[Data records]
--*--
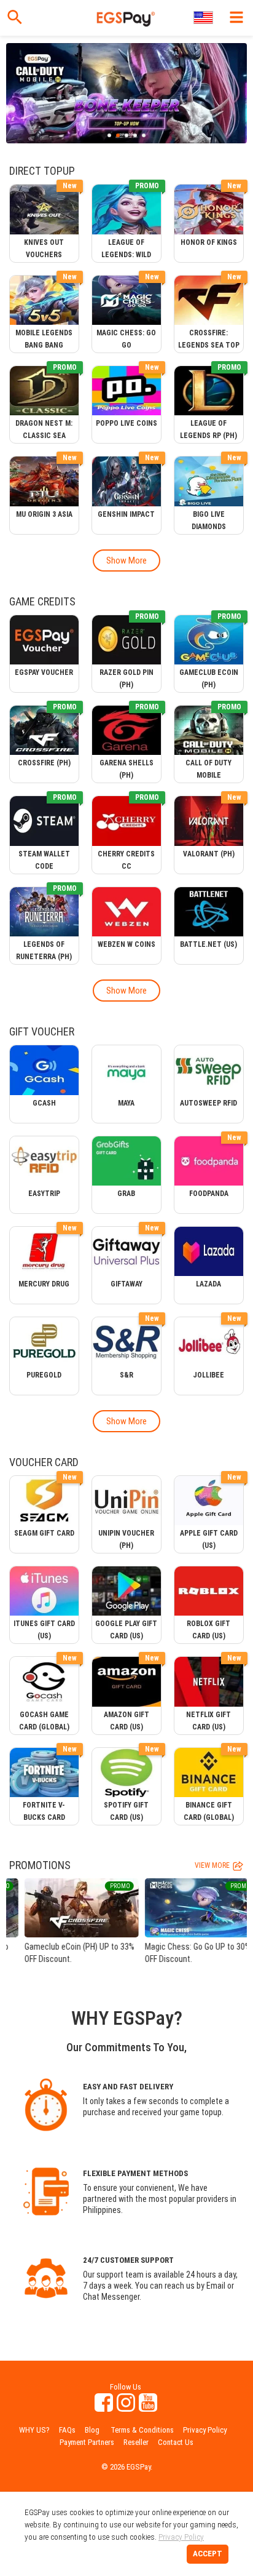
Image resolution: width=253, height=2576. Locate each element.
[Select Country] (204, 17)
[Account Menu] (236, 17)
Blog (92, 2429)
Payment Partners (87, 2442)
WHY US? (34, 2429)
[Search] (14, 17)
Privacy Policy (205, 2429)
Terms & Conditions (142, 2429)
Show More (126, 560)
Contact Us (175, 2442)
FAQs (67, 2429)
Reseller (136, 2442)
--*--
REQUIRED ACTION => Write all the lines above out again exactly, minus the images.

SOLUTION =>
Image resolution: width=253, height=2576. Locate each element.
[Select Country] (204, 17)
[Account Menu] (236, 17)
Blog (92, 2429)
Payment Partners (87, 2442)
WHY US? (34, 2429)
[Search] (14, 17)
Privacy Policy (205, 2429)
Terms & Conditions (142, 2429)
Show More (126, 560)
Contact Us (175, 2442)
FAQs (67, 2429)
Reseller (136, 2442)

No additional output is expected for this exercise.